Follow-up from #2224777: Unlimited allowed length of path in menu router allows DoS attack on Drupal 8.
Problem/Motivation
Route of all fitness values are processed for regex match and passed through for final matching. In Drupal 7 the code ordered by fitness and had a limit 1, so we only got the optimal route.
In Drupal 8, we are trying to use a 2 element index, but it can never be used by MySQL because of the DESC ordering:
mysql> EXPLAIN SELECT name, route, fit FROM router WHERE pattern_outline IN('admin/structure', 'admin') ORDER BY fit DESC, name ASC;
+----+-------------+--------+-------+---------------------+---------------------+---------+------+------+-----------------------------+
| id | select_type | table | type | possible_keys | key | key_len | ref | rows | Extra |
+----+-------------+--------+-------+---------------------+---------------------+---------+------+------+-----------------------------+
| 1 | SIMPLE | router | range | pattern_outline_fit | pattern_outline_fit | 767 | NULL | 2 | Using where; Using filesort |
+----+-------------+--------+-------+---------------------+---------------------+---------+------+------+-----------------------------+
1 row in set (0.00 sec)
Even changing to fit ASC and removing name we get a filesort - so we would be safer sorting in PHP.

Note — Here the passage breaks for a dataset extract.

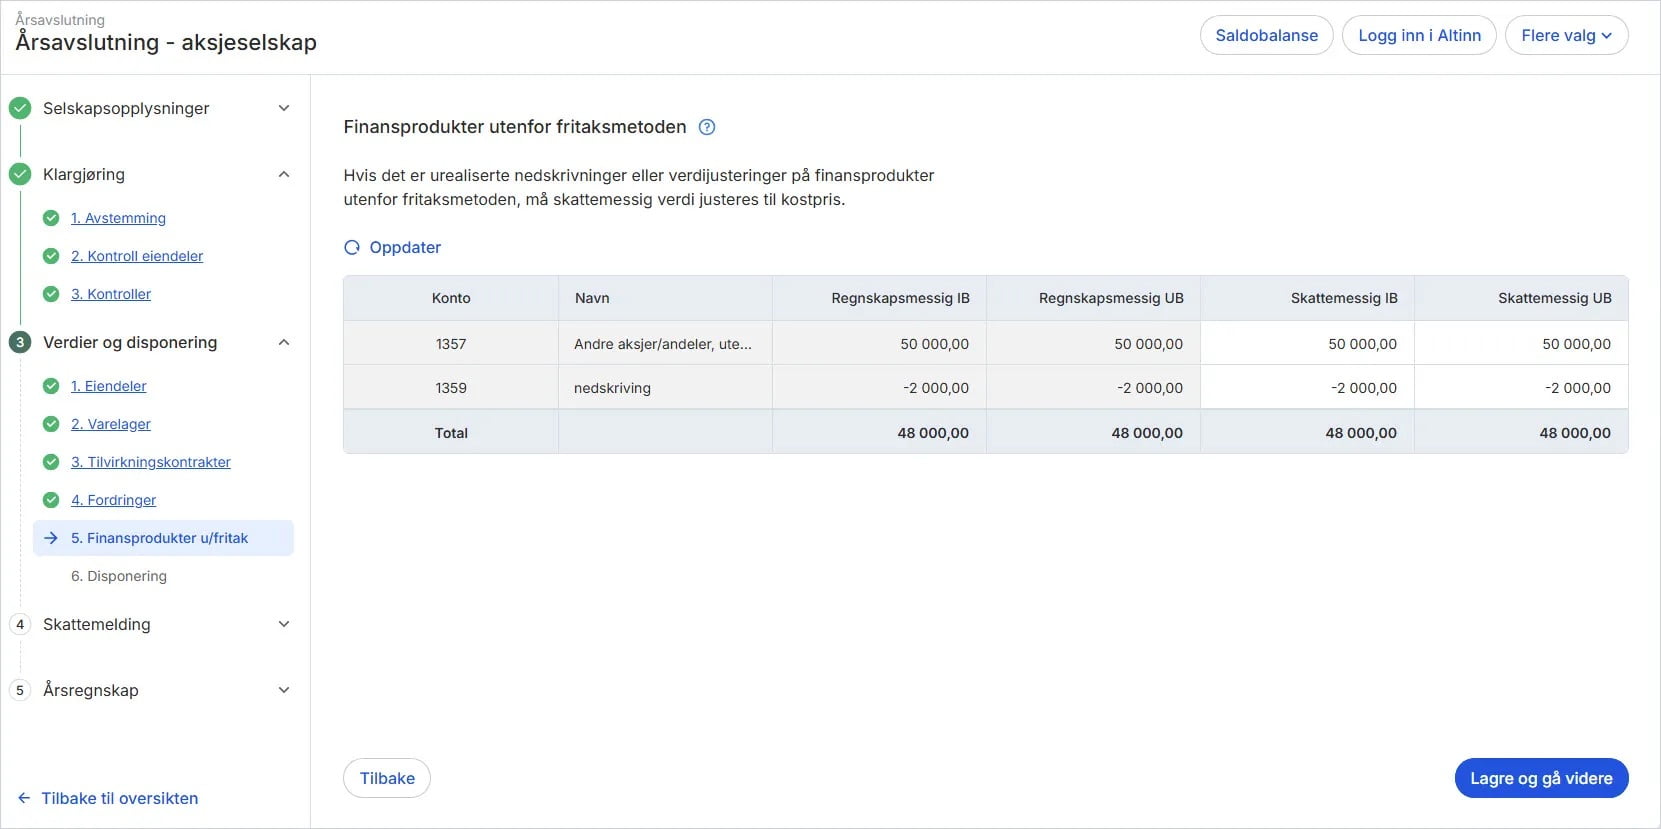Expand the Skattemelding section chevron

click(284, 624)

Also, we don't have a web test to check that a request with many path parts doesn't cause a 503.
Proposed resolution
Fix Route Provider to do the query based on the number of parts, which is a condition we can add to the where clause and use an index
add a test.
Remaining tasks
review patch
User interface changes
N/A
API changes
none. This change is internal to the router and should not be disruptive to any other existing code.
Beta phase evaluation
Issue category | Task because .it's a follow-up to a prior bug |
---|---|
Issue priority | Major because it's in the critical path for every request |
Prioritized changes | The main goal of this issue is performance |
Disruption | Not disruptive for core/contributed and custom modules/themes |
Comment | File | Size | Author |
---|---|---|---|
#93 | mergediff.txt | 1.34 KB | neclimdul |
#91 | further_optimize-2228217-91.patch | 9.64 KB | josephdpurcell |
#55 | microbench.php_.txt | 1.98 KB | neclimdul |
#51 | increment.txt | 1.01 KB | pwolanin |
#51 | 2228217-51.patch | 7.67 KB | pwolanin |
Comments
Comment #1
dawehnerremove tag.
Comment #2
pwolanin CreditAttribution: pwolanin commentedComment #3
pwolanin CreditAttribution: pwolanin commentedFirst patch, shifts route sorting to PHP so we never have a filesort, and reject any routes with less than maximal fitness.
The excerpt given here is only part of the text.